SMS that self-destruct
In the first part of this chapter we mentioned the security issues of SMS, in the second part, we revealed how to send SMS anonymously. In this part, we will show you how to protect your messages.
To create notes that self-destruct, we will be using the privnote.com service. Privnote allows you to send notes that get destroyed after being read. We have already mentioned how Privnote works in detail in this chapter. You create a text via Privnote while sending a link to the one-time-use note to your intended recipient.
A Privnote web link is the URL of the website/note’s identifier#user’s decryption key. A user’s decryption key is stored in the link in the form of anchor. The anchor part is the part of the URL after the hash sign (#) and is never sent to the server (RFC by URL http://www.faqs.org/rfcs/rfc1808.html, Section 2.4.1). Browser doesn’t send this part of the link, and server doesn’t receive it, as a result, the decryption key is kept on user’s computer until he or she wishes otherwise. In theory, Privnote’s owners are unable to decrypt your note.
A list of one-time-use message services that work on the same principle as Privnote includes onetimesecret.com and tmwsd.ws among others.
A one-time-use note can’t defend you from your message getting intercepted and read, but it renders the untraceable reading of the note impossible. In addition, storing a used one-time-use link to the note at the operator or on a phone doesn’t entail risks for you since reading the note again is impossible.
Protecting SMS from getting intercepted
If you want to protect your SMS from interception, when you create a one-time note, set a password that will make viewing your confidential information impossible. Naturally, your recipient should know this password.
Protect your SMS from being intercepted.
In this course, we don’t recommend you sending all your information via Privnote. Instead, you can break down the information you send into portions when one part of the information is sent exposed, while the other part– via a one-time-use message service. As a result, an attacker is unable to access the complete information.

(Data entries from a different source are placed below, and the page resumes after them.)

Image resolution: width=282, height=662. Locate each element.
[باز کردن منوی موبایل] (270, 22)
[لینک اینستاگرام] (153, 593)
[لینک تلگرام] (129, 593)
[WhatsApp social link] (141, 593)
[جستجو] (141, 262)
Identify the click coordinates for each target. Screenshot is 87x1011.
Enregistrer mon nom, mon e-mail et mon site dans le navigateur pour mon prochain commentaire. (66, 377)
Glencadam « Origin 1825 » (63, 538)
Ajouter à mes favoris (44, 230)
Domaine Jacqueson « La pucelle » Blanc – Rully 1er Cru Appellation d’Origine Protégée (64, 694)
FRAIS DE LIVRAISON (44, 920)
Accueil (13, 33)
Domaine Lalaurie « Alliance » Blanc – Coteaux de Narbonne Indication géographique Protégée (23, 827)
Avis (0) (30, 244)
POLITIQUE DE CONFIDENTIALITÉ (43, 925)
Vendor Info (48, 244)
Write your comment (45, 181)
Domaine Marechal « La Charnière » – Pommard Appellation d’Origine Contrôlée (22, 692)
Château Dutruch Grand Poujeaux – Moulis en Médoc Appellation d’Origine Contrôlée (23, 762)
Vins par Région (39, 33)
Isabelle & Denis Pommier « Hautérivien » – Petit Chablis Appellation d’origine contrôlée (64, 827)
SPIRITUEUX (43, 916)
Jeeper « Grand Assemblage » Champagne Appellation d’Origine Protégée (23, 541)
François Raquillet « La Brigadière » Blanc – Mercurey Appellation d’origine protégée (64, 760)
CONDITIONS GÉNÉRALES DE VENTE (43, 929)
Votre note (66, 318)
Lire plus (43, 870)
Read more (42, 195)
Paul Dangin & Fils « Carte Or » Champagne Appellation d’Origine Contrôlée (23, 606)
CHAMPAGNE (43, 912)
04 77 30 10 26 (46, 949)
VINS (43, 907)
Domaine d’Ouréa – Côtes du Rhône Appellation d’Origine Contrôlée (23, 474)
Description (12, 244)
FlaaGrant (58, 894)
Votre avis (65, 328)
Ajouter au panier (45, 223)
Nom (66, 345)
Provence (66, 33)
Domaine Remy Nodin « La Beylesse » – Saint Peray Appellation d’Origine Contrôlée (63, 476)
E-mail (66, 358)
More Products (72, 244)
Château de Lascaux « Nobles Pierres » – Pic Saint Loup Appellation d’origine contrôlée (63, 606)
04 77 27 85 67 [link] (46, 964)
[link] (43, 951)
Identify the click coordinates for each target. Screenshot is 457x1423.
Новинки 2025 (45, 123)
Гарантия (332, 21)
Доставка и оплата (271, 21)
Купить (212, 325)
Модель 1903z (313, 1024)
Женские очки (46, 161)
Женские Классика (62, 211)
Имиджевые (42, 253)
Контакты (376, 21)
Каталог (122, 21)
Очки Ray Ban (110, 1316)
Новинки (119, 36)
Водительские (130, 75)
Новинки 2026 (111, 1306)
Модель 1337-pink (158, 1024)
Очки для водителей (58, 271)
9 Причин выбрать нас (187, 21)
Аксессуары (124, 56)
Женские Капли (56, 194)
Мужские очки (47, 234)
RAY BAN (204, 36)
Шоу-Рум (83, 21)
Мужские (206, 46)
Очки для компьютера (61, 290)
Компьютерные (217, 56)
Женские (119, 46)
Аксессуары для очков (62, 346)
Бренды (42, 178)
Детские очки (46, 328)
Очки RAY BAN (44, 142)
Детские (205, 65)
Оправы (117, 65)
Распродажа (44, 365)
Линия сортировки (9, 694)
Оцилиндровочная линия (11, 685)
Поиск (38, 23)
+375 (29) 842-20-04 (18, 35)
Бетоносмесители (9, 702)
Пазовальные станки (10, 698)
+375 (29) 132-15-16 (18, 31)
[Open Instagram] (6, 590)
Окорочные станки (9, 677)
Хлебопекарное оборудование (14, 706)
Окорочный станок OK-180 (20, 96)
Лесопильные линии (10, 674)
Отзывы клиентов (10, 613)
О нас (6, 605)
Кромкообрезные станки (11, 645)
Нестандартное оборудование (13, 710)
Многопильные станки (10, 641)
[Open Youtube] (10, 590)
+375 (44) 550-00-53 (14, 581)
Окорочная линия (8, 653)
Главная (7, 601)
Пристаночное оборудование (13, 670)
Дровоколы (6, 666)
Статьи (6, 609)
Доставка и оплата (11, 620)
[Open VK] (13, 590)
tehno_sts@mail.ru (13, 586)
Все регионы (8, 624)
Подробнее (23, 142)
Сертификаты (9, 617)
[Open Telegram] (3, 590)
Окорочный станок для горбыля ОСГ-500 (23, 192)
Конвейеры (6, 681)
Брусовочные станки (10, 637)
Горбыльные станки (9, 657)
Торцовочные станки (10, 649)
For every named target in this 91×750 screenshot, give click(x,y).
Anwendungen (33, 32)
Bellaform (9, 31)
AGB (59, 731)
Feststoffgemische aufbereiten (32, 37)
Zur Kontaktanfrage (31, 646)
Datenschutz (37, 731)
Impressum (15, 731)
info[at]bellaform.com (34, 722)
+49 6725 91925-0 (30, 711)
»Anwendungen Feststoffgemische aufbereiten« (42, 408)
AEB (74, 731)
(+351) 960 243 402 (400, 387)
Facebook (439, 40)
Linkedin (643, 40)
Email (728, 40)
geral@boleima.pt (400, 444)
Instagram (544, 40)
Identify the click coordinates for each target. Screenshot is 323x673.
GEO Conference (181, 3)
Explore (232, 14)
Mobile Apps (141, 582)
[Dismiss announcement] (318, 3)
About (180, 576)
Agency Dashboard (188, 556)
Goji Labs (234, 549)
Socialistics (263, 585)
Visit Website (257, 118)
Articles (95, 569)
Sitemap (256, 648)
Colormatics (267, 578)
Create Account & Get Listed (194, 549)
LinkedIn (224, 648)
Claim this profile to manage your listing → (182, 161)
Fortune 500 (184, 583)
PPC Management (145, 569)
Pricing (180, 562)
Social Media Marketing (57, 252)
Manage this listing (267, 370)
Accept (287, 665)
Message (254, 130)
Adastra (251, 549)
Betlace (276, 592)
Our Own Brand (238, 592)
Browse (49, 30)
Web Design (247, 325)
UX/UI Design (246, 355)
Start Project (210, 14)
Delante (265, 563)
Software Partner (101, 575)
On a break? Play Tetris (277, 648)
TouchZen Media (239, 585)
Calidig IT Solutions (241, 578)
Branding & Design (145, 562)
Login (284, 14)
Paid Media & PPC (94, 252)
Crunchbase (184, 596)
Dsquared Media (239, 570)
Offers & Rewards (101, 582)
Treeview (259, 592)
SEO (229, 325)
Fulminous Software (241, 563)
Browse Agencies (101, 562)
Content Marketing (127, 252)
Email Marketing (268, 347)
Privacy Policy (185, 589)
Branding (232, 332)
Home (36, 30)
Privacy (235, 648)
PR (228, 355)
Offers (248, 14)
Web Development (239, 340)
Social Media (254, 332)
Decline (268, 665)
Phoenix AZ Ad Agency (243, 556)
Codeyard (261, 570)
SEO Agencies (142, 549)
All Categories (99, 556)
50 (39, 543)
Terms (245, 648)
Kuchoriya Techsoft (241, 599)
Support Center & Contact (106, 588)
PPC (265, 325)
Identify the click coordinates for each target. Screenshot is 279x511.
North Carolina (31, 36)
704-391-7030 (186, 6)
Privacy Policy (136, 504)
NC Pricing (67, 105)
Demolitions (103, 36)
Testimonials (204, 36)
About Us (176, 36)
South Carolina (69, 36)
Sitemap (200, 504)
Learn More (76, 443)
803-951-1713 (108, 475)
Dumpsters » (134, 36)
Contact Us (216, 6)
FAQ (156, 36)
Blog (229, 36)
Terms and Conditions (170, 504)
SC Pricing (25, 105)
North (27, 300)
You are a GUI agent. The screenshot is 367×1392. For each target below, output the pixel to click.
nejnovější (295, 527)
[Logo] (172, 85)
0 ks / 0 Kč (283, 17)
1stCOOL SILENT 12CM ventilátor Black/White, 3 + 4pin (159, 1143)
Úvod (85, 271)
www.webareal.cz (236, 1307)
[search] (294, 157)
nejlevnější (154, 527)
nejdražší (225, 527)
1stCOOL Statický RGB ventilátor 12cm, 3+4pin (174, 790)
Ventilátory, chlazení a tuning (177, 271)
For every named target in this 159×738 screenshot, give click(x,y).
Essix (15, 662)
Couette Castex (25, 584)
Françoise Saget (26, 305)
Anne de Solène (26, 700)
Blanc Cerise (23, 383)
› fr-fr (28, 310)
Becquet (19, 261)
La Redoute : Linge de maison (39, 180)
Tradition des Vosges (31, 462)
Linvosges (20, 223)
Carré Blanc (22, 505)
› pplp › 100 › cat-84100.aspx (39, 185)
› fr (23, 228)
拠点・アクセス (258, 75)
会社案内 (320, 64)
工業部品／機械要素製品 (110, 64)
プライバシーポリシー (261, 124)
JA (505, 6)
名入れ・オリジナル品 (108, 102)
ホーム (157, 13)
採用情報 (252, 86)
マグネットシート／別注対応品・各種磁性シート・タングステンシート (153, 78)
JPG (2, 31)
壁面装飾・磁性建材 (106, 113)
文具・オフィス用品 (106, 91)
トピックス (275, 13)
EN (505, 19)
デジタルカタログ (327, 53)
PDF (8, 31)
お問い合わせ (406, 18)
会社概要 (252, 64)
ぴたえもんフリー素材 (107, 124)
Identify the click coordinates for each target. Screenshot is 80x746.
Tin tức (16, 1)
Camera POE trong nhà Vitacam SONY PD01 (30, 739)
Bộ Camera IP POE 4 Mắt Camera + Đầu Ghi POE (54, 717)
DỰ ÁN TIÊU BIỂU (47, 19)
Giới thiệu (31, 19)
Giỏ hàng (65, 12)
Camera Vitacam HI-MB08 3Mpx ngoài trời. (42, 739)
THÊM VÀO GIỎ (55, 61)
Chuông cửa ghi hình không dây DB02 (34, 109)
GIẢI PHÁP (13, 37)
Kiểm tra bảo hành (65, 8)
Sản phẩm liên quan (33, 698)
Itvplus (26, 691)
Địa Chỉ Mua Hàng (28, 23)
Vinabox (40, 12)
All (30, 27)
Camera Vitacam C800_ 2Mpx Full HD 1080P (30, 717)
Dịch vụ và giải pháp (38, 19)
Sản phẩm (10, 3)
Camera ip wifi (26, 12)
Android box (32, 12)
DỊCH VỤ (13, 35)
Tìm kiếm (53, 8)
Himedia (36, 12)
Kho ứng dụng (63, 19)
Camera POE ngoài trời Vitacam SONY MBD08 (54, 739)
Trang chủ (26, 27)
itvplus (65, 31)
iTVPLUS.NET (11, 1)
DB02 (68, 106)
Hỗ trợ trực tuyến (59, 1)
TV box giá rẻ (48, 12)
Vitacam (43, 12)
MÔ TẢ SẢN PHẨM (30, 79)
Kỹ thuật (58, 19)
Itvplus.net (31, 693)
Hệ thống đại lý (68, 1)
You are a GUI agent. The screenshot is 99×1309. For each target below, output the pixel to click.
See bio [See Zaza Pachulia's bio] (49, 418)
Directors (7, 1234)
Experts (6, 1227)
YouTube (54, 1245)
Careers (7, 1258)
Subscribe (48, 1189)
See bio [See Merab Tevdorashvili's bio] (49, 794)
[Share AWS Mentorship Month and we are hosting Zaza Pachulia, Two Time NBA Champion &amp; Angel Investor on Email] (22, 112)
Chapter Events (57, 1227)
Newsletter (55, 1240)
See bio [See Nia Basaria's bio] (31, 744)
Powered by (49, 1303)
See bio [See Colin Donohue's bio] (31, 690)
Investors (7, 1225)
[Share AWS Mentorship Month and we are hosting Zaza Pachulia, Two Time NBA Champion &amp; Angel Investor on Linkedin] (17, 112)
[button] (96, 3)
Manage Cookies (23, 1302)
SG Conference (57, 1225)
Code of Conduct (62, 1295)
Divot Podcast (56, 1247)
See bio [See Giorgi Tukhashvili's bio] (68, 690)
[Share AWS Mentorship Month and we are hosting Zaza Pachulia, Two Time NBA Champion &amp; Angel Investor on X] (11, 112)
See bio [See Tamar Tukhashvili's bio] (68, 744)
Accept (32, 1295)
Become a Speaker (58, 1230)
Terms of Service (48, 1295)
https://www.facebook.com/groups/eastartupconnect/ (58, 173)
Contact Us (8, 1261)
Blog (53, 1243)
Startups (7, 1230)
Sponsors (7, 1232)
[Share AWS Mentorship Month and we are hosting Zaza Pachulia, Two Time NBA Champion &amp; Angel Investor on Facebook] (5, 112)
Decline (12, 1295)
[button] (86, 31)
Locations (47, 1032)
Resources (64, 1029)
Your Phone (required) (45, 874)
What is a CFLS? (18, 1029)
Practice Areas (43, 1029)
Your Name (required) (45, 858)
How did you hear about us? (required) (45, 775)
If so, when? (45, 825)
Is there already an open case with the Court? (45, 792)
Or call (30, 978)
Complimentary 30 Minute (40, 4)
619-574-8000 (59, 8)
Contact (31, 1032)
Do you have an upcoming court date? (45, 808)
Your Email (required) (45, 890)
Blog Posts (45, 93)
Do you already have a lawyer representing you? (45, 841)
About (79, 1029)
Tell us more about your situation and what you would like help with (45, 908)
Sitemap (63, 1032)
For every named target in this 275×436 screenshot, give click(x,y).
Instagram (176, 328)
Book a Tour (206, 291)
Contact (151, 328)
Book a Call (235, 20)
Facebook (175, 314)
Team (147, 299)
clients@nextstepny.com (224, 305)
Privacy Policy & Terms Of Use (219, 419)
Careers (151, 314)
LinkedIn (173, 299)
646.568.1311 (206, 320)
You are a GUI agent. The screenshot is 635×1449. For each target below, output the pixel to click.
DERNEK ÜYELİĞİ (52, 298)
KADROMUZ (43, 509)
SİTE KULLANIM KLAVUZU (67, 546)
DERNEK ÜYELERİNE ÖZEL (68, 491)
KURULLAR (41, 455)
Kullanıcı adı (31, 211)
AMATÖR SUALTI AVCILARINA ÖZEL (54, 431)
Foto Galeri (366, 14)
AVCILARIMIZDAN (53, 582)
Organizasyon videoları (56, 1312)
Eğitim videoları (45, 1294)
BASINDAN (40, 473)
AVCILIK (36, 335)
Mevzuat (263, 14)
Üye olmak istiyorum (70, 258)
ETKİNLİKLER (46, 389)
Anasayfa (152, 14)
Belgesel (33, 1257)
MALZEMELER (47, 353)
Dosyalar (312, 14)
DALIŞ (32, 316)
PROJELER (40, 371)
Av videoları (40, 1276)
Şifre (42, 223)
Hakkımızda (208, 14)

Privnote has an obvious advantage: even if your recipient’s device is accessed by an attacker, and he attempts blackmailing you with your messages, he won’t be able to restore the information in its entirety, read the messages that were delivered via Privnote.
Break down the information you send into portions.
Checking if your SMS messages are being read
You can use a trap for hackers to check if your SMS are being snooped on by intruders. This method comes down to creating a link-trap that will be added to your message. The opening of such link will instantly alert the sender by an email notification. The recipient should be notified that this message is bait and that he or she should refrain from clicking the link.
If your text messages are being read, an attacker will want to view the contents of the bait. By doing so, he will reveal himself, and you will know that someone else is snooping on your confidential information.
Check if someone else is reading your correspondence.